UPDATE 4-Telefonica H1 prompts fears of credit downgrade

Thu Jul 28, 2011 12:36pm EDT

* Net profit 3.16 bln euros vs 3.13 bln euros in Rtrs poll

* Revenue 30.89 bln euros vs 31.08 bln euros in Rtrs poll

* Some see risk to A- credit rating

* Shares close down 0.48 pct (Adds comments from conference call, updates shares)

By Elisabeth O'Leary and Robert Hetz

MADRID, July 28 (Reuters) - Telefonica SA , the euro zone's largest telecoms company, suffered a decline in first-half profit as hard pressed consumers switched to cheaper providers and regulators pushed tariffs lower.

While lucrative smartphone growth drove a continued boom in Brazil, the business turned in a lacklustre performance in its home market of Spain, and also in Britain, Mexico and Venezuela. Some analysts noted a risk to Telefonica's A- credit rating.

"With leverage moving in the wrong direction in a scenario where Standard & Poor's requires deleveraging as a condition to maintain the current ratings, we see growing risks to (Telefonica's) A- status," said Juliano Hiroshi Torii, credit analyst at Societe Generale after the company's first half results on Thursday.

An economic crunch and unemployment of over 21 percent in Spain has sent the former monopoly's clients to cheaper alternative operators. In Britain the company said an increasingly complex competitive backdrop saw revenue per user decline, while tariff cuts were the issue in Venezuela and Mexico.

Robin Bienenstock, analyst at Bernstein Research, has a bearish 13 euros per share target on Telefonica stock and has long argued that its dividend policy is not sustainable.

"We continue to think Telefonica will miss one, and possibly both, of its key promises: ... that they would not pay their dividend out of debt and that their debt level would remain below 2.5 times EBITDA at year end."

Overall, first-half net profit fell 16.3 percent to 3.16 billion euros ($4.5 billion), in line with forecasts, although revenue was below consensus.

The company's shares closed down 0.48 percent to 15.645 euros, underperforming a 0.86 percent rise in the STOXX Europe 600 telecoms index , but off an early low of 15.38 euros.

DEBT WORRIES

Despite the debt concerns, Telefonica told analysts it still expected to meet its debt pledges.
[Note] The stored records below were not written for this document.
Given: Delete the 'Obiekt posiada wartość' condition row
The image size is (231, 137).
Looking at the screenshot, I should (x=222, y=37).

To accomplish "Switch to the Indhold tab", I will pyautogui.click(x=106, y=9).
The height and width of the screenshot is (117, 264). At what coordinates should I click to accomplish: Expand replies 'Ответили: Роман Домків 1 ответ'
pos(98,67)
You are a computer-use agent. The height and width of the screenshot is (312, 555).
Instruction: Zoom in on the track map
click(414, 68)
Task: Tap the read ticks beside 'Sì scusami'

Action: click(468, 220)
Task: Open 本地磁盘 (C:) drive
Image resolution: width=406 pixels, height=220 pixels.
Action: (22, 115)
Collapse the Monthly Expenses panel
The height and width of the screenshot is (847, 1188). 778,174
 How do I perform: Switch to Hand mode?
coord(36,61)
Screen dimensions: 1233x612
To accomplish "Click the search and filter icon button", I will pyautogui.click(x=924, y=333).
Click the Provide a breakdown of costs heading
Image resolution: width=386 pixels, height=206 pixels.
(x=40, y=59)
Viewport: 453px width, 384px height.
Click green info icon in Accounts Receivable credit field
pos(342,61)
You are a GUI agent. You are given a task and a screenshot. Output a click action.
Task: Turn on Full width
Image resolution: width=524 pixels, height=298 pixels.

Telefonica has a net debt of 55.59 billion euros, up 826 million euros since year end. The sale of call centre unit Atento -- cancelled because of adverse markets last month -- was one way it had planned to whittle down its burden.

Telefonica said it would reconsider floating Atento once market conditions improve. Spanish bank Santander said on Wednesday it was putting off the listing of its British and Argentine units because of turbulent markets.

Europe's second largest telecoms company has promised a dividend of 1.75 euros per share in 2012 and has set a minimum shareholder remuneration target of 1.75 euros per share from then on.

Group revenue rose 6.3 percent overall, below analyst expectations. Revenue fell in Spain by 6.1 percent while in Brazil it rose 46 percent. Chairman Cesar Alierta predicted Brazil alone would soon become the group's main revenue driver.

Markets shrugged off news the merger of fixed and mobile units in Brazil would produce more than $1 billion more savings than originally expected.

Telefonica is about to shed about 20 percent of its workforce in Spain because of declining revenue and a costly fixed-line operation.

It said earlier this month it would take a 2.7 billion euro charge for early retirements, also paying unemployment benefit for those laid off.